Regions of PTH(1–34) and PTHrP(1–34) Important for Human PTHR1‐Mediated Signaling

Parathyroid hormone (PTH) and parathyroid hormone related peptide (PTHrP), acting through osteoblast PTHR1, play important roles in bone remodeling. Activation of osteoblast PTHR1 leads to regulation of multiple signaling pathways including G s /cAMP/PKA, G q /IP/calcium/PKC, and G‐protein‐independent and beta‐arrestin‐mediated Erk1/2 phosphorylation. In vitro and in vivo studies using reported biased PTH peptides have lead to conflicting conclusions regarding which signaling pathway(s) are involved in bone formation and/or resorption.
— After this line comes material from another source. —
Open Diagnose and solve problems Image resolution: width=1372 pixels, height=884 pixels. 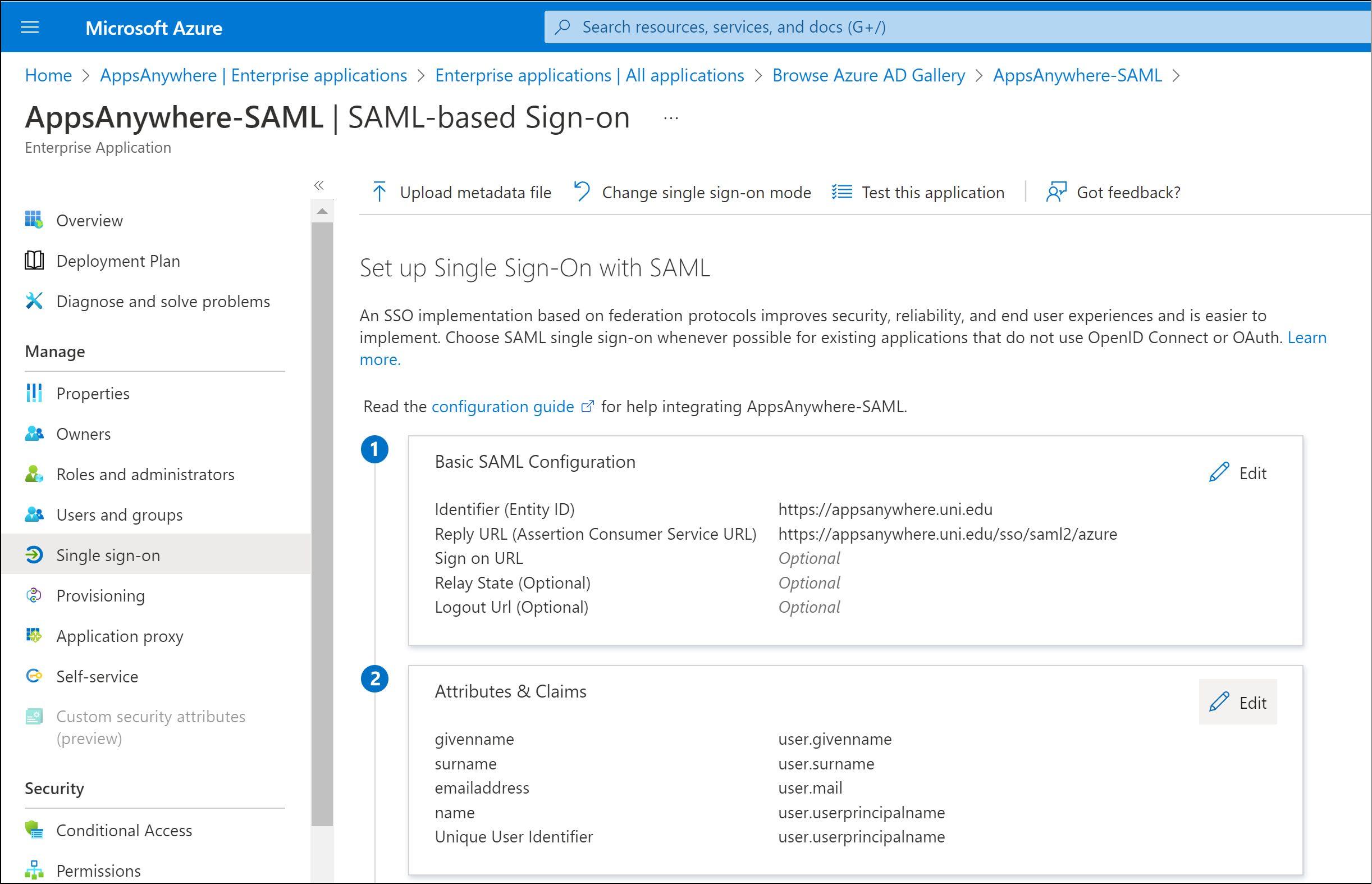pos(163,301)
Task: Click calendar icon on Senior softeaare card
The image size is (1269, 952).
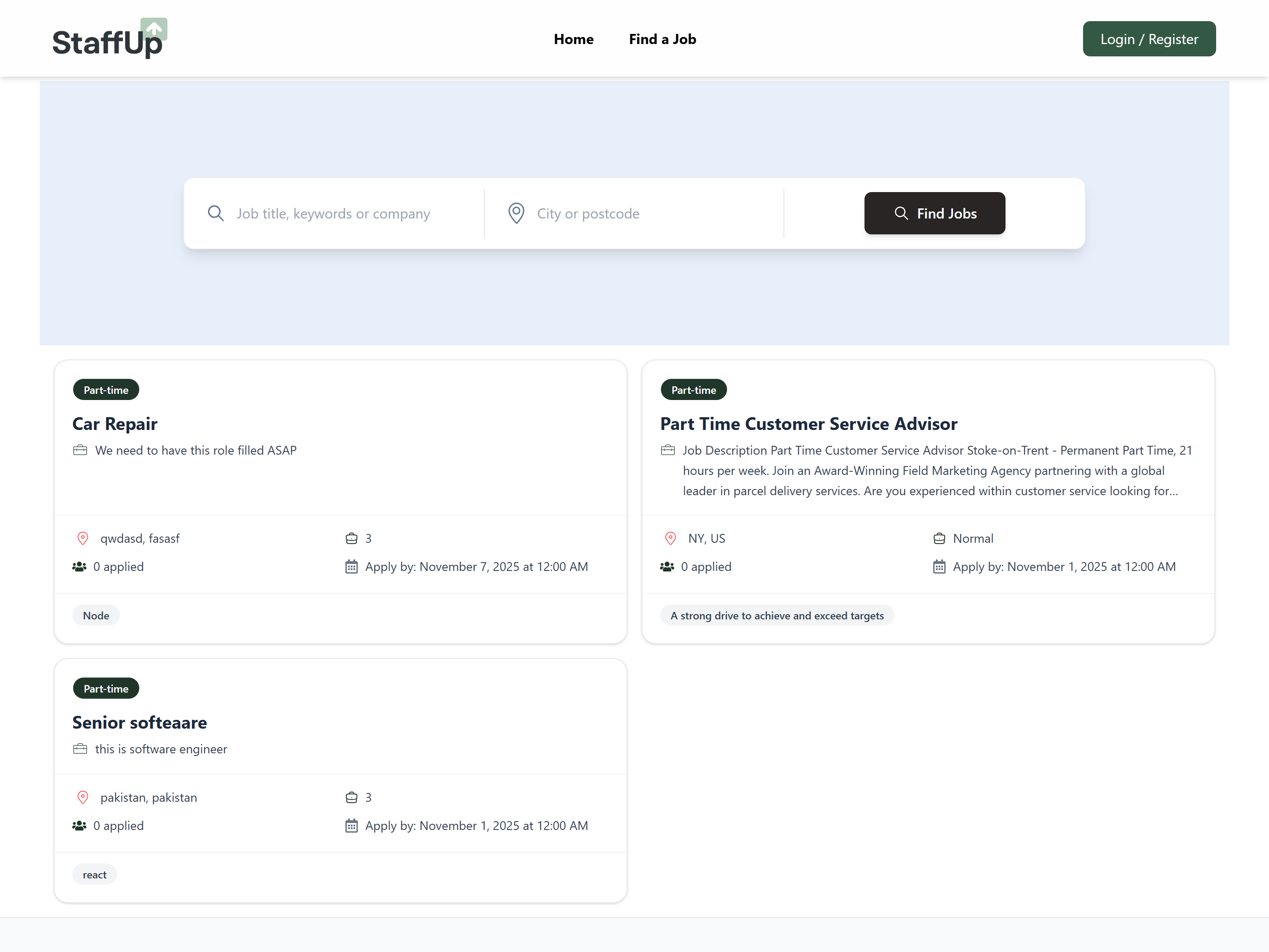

In this study, several PTH and PTHrP peptide analogs were evaluated in parallel assays capturing cAMP accumulation (DiscoveRX HitHunter TM assay), beta‐arrestin recruitment (DiscoveRX PathFinder TM assay), and Erk1/2 phosphorylation (CisBio TRF Cell'erk TM assay) using CHO‐K1 cells stably expressing human PTHR1. The specific aim of this investigation was to determine regions important for activation of these signaling pathways. Collectively our results suggest that both N‐terminal and C‐terminal regions are critical for both stimulation of cAMP accumulation and beta‐arrestin recruitment. In addition, peptide mediated stimulation of Erk1/2 phosphorylation parallels ability to promote beta‐arrestin recruitment.